The January 6, 1796, edition of the Morning Post and Fashionable World reported Goodin’s death: “In October last, at Cambridge-Pen, in St Thomas’s in the East, Jamaica, GEORGE GOODIN BARRETT, Esq Member of the Assembly for the Parish of St James, an Assistant Judge of the Grand Court, and Colonel in the Militia of that Island.”
He was Elizabeth Barrett Browning’s great uncle who: “never had a white wife, but, in the period 1785-1794, fathered six children by Elissa (or Eliza) Peters, a mulatto slave who was settled at Oxford Pen, one of the many Barrett properties”.
The six children were not given the Barrett name and friends in Jamaica suggested that they should be separated from Peters as soon as possible.
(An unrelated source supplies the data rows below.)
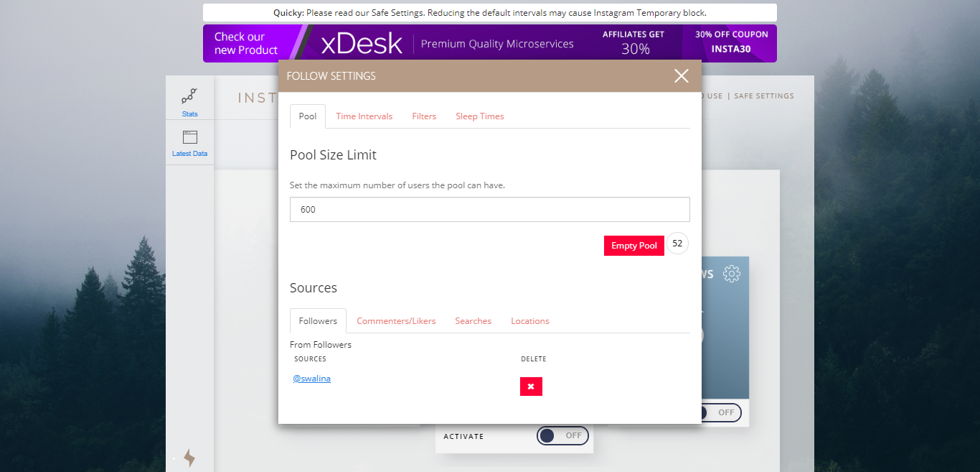The image size is (980, 472).
Task: Open the Stats panel icon
Action: pyautogui.click(x=189, y=98)
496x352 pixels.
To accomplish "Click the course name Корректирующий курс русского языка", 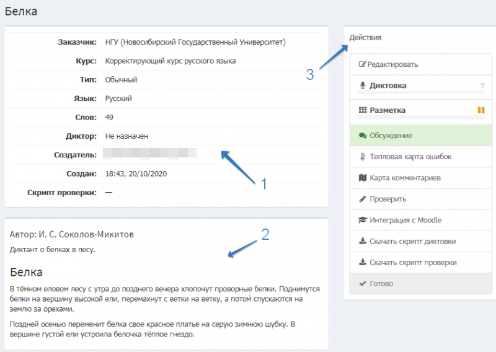I will pyautogui.click(x=171, y=61).
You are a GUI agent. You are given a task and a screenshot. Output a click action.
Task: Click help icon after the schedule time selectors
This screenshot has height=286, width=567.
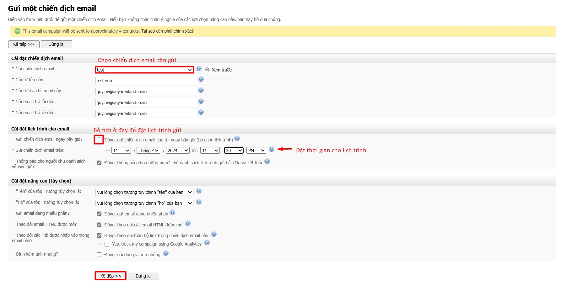[x=272, y=149]
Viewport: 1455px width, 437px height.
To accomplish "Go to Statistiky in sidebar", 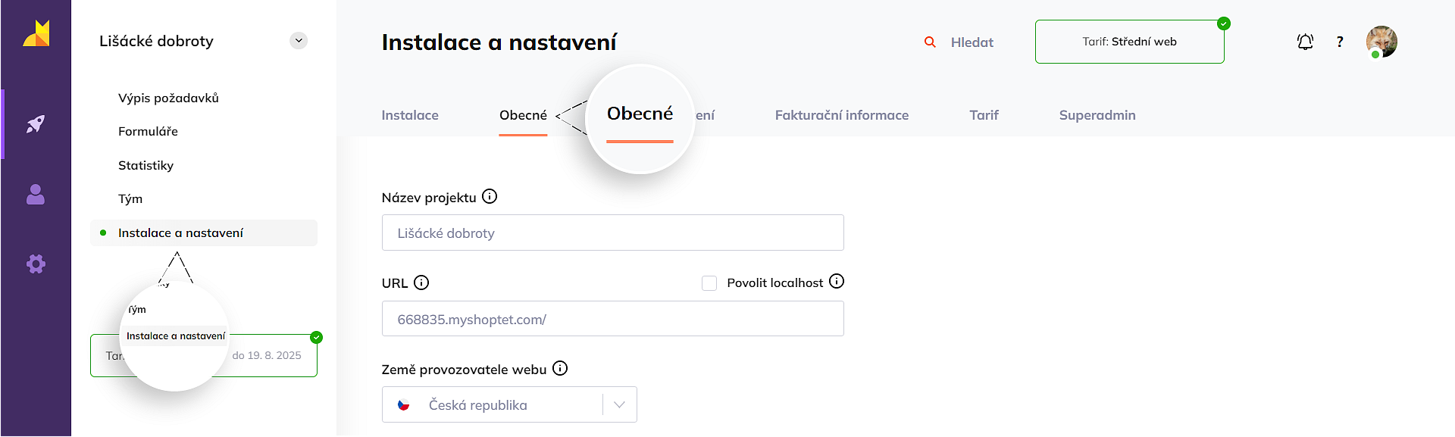I will pyautogui.click(x=146, y=165).
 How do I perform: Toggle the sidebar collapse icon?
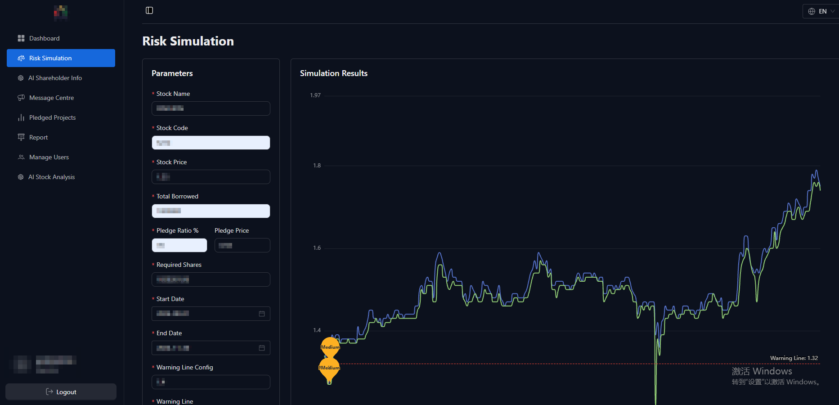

Edward Moulton Barrett’s wife was Mary Graham- Clarke, four years his senior and daughter of the John Graham- Clarke mentioned above who, like the Barretts, also had extensive sugar plantations in Jamaica which, again like the Barretts, were worked primarily by slaves.
Edward and Mary were married in 1805 at St Nicholas’ Church, whose parish included Kenton.
Fabulously wealthy, with assets which would today be worth £20m, Graham-Clarke, who had first come to Newcastle when billeted there as a member of the East Yorkshire Grenadier militia, also owned ships which traded between Newcastle and Jamaica as well as sugar refineries, a brewery in Pilgrim Street, flax-mills and glassworks.
In 1780, he married Arabella Altham, their daughter Mary being born in 1781.
During the 1790s, the original Kenton Lodge was built for him, he and his family living there until 1809. He also owned or leased Fenham Hall.
The family of Edward and Mary Barrett Moulton Barrett was a fairly large one, consisting of, besides Elizabeth, two other daughters, Henrietta and Arabel, and eight sons – Edward, Charles, Samuel, George, Henry, Alfred, Septimus, and Octavius.
Not many of these, however, can have been born at Coxhoe; for while Elizabeth was still an infant – apparently about the beginning of the year 1809 – Mr Barrett moved with his family from Coxhoe Hall to his newly-purchased 500-acre estate of Hope End, in Herefordshire, among the Malvern Hills.
Various lists still include Elizabeth Barrett Browning as one of the Top 100 Black Britons and the truth may never be known.